### PAGE EXCERPT
From now until the 2020 NFL Draft takes place, we hope to showcase as many prospects as possible and examine both their strengths and weaknesses. Most of these profiles will feature individuals that the Pittsburgh Steelers are likely to have an interest in, while a few others will be top-ranked players. If there is a player you would like us to analyze, let us know in the comments below.
#78 Tyre Phillips / OL Mississippi State – 6050 331
- Very good size and length
- Technique improved as the season went on
- Good mental processing on stunts and twists
- Agility and athleticism to execute fold and pull blocks
- Good timing and push on combo blocks
- Still has room to improve and has positional flexibility
- Speed rushers give him some trouble
- Pass set is a bit high susceptible to bull rushes
- Doesn’t play with consistent aggressiveness
- Content to stalemate and doesn’t play to the whistle
- Lacks the lateral quickness to play in outside Zone scheme
- Started 13 of 26 career games played
- 2019 – Allowed just two sacks and one QB hit across 398 snaps in pass protection
- Graduated in December 2019 with a degree in human development and family science
- Spent two seasons playing guard for East Mississippi Community College
- Played only one year of high school football
- Plays the piano and the trumpet
A left tackle for the Bulldogs, Tyre Phillips is an interesting prospect with good size and length (over 35 inch arms) to compete on the outside. He has about a year and half starting experience in the SEC after transferring in from junior college. As a junior he split series at left tackle before taking over as a senior.

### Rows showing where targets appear
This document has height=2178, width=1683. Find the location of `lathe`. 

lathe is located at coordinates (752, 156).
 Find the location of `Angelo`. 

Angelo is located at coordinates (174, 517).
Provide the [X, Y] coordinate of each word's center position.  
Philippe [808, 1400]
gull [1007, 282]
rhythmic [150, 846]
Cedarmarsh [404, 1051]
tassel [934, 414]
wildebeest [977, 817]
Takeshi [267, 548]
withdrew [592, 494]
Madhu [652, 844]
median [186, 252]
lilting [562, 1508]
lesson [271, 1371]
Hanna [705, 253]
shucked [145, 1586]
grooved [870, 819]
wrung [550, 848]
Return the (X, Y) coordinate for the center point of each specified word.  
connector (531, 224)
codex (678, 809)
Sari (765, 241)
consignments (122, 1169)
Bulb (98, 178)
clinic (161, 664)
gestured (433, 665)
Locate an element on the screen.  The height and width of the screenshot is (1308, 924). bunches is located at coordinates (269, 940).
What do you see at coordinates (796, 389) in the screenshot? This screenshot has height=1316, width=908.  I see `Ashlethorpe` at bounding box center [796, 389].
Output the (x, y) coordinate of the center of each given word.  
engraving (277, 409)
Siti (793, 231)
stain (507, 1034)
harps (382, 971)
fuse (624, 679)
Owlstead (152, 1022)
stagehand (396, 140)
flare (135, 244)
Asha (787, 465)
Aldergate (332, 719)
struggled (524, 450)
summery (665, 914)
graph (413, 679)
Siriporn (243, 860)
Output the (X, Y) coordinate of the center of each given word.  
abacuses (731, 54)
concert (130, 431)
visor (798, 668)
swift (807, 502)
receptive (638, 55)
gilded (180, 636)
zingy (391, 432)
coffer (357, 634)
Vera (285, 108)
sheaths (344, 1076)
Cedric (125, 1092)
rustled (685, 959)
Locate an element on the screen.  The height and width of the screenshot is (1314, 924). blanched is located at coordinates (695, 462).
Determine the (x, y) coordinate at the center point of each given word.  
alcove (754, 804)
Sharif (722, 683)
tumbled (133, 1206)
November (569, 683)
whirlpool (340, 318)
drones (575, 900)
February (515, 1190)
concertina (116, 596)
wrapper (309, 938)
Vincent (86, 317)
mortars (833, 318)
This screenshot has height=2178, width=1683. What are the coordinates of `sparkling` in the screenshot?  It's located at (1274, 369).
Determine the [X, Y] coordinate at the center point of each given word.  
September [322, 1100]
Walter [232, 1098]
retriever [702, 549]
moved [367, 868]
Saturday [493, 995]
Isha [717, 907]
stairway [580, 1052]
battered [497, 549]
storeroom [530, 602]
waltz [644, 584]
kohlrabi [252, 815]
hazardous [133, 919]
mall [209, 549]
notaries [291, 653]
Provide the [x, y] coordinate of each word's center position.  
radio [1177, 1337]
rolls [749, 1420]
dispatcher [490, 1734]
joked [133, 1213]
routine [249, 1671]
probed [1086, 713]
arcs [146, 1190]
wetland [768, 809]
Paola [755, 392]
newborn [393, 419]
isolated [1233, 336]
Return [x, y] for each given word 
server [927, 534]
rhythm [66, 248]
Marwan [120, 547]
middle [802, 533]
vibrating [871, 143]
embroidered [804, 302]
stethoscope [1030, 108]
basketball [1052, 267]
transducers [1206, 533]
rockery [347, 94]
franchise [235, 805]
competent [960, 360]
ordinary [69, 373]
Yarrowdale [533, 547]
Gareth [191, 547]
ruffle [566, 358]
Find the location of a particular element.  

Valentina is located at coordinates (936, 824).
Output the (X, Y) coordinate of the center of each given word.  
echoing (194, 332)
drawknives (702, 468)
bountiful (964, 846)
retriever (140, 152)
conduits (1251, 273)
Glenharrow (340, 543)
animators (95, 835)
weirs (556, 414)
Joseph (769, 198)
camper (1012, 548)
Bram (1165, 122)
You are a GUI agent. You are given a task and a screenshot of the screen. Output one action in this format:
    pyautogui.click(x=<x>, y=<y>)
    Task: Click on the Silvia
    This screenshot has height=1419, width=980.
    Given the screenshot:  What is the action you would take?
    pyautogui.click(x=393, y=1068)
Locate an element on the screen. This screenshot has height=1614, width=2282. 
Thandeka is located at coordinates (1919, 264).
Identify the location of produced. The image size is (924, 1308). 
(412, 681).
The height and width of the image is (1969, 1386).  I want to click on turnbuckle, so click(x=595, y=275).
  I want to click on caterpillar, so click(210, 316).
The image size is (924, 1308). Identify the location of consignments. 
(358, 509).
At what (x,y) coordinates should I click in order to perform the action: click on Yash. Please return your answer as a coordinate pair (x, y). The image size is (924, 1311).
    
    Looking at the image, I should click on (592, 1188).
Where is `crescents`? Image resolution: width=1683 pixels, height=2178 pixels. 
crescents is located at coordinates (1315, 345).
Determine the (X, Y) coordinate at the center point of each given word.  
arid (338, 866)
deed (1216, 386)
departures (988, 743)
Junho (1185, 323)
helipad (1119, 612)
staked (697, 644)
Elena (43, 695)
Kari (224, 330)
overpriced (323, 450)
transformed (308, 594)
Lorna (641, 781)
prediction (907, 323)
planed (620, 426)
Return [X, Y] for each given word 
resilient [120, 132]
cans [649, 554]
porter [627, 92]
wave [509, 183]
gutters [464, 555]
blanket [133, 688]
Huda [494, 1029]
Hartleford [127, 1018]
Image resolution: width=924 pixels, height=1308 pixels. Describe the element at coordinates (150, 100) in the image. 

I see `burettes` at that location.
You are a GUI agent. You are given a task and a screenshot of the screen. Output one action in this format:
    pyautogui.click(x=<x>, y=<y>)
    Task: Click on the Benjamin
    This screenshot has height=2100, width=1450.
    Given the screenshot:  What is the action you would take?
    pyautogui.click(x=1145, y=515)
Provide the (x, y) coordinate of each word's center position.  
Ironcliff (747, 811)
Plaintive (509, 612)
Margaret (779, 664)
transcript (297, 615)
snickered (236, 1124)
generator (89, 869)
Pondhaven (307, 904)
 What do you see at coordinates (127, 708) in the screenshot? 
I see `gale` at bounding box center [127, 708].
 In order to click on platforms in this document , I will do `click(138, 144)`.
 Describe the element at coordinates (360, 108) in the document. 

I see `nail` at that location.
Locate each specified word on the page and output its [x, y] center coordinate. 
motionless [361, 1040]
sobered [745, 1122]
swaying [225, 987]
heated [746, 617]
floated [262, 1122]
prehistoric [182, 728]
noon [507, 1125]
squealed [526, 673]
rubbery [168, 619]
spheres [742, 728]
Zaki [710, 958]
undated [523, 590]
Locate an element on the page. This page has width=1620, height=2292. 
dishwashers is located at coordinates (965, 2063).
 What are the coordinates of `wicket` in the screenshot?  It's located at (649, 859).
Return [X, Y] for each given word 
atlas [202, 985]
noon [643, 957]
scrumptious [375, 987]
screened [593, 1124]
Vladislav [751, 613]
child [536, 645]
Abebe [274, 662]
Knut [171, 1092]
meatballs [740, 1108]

### REQUIREMENTS
1 - Convert the records, starting at the line that contains "wave [509, 183]" and ending at the line that contains "heated [746, 617]", into a Markdown table with the columns No. and Line, one row per line, leaving out blank lines.
2 - Carry on the Tyre Phillips draft profile after its last sentence.
The text and the records come from separate sources.

### RESPONSES TO THE EXERCISE
1 -
| No. | Line |
|---|---|
| 1 | wave [509, 183] |
| 2 | gutters [464, 555] |
| 3 | blanket [133, 688] |
| 4 | Huda [494, 1029] |
| 5 | Hartleford [127, 1018] |
| 6 | Image resolution: width=924 pixels, height=1308 pixels. Describe the element at coordinates (150, 100) in the image.  |
| 7 | I see `burettes` at that location. |
| 8 | You are a GUI agent. You are given a task and a screenshot of the screen. Output one action in this format: |
| 9 |     pyautogui.click(x=<x>, y=<y>) |
| 10 |     Task: Click on the Benjamin |
| 11 |     This screenshot has height=2100, width=1450. |
| 12 |     Given the screenshot:  What is the action you would take? |
| 13 |     pyautogui.click(x=1145, y=515) |
| 14 | Provide the (x, y) coordinate of each word's center position.   |
| 15 | Ironcliff (747, 811) |
| 16 | Plaintive (509, 612) |
| 17 | Margaret (779, 664) |
| 18 | transcript (297, 615) |
| 19 | snickered (236, 1124) |
| 20 | generator (89, 869) |
| 21 | Pondhaven (307, 904) |
| 22 |  What do you see at coordinates (127, 708) in the screenshot?  |
| 23 | I see `gale` at bounding box center [127, 708]. |
| 24 |  In order to click on platforms in this document , I will do `click(138, 144)`. |
| 25 |  Describe the element at coordinates (360, 108) in the document.  |
| 26 | I see `nail` at that location. |
| 27 | Locate each specified word on the page and output its [x, y] center coordinate.  |
| 28 | motionless [361, 1040] |
| 29 | sobered [745, 1122] |
| 30 | swaying [225, 987] |
| 31 | heated [746, 617] |

2 -
As a pass blocker, he has good quickness at the snap and a solid kick slide to get into his set. He plays with balance, improved half man technique and uses his length to punch rushers and force them up the arc. He has solid lateral agility to slide to meet inside rushers and keep them at bay and has solid use of hands to counter what the defender throws at him. On quick sets he uses hand placement and strength to stalemate at the line of scrimmage. He showed good mental processing handling stunts and looks to help teammates when uncovered. They didn’t run many screens but he looked solid on the few opportunities.
At Texas A&M, he gets a good push to the inside and smoothly picking up the twist to the outside.
Vs Louisville, it’s a quick set with good timing with his punch at the LOS and shows good feet to slide with rusher before getting knocked off the block by a teammate.
As a run blocker, he has good quickness at the snap and can generate movement on down and double team blocks. With one on one base blocks he is consistently able to stalemate with opponents with his size and length. He has good agility used not only on short pulls to the inside but all the way across the formation on outside runs to the right and good execution of hinge blocks on the backside of runs. He displays good timing and execution on combo blocks to get a good push before moving to the second level and swallowing up linebackers.
Vs LSU, here is an example of him showing his agility and athleticism pulling to lead on the outside across the formation.
At Texas A&M, he shows light feet to fold inside and lead through the middle taking out the linebacker to open a big lane.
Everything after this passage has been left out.